Copy the material below line for line, keeping every character as it appears, but leave the pictures out of your answer.

*****

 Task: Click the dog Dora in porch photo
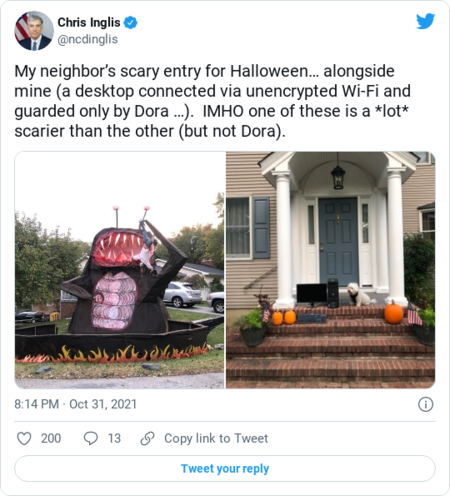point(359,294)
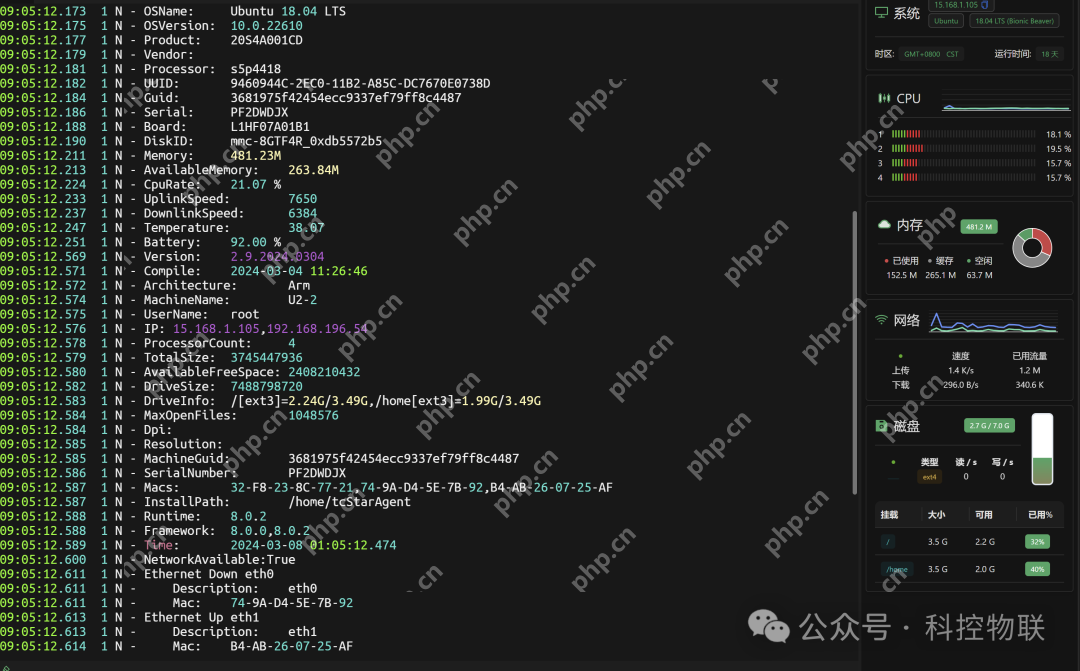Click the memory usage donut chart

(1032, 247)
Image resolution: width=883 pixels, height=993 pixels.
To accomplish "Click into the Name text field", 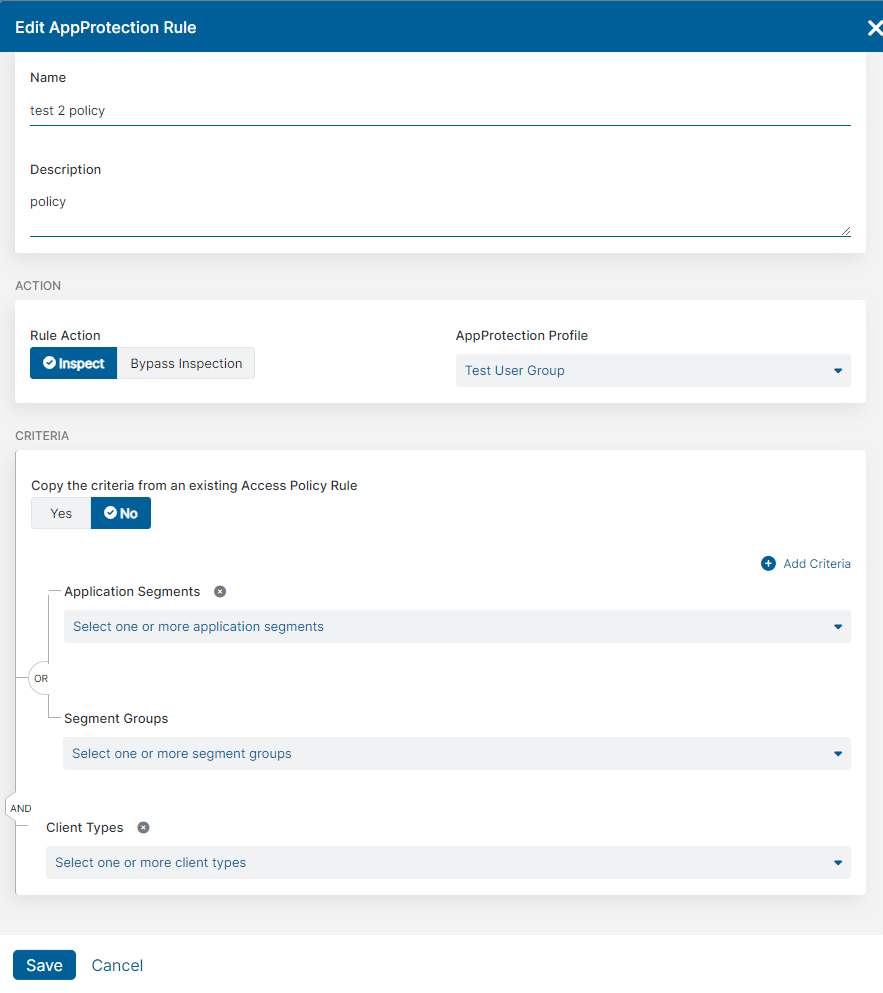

*****

--- Completed task ---
 Task: Click the dog Dora in porch photo
point(359,294)
Click the memory usage donut chart

(1032, 247)
Image resolution: width=883 pixels, height=993 pixels.
To accomplish "Click into the Name text field", 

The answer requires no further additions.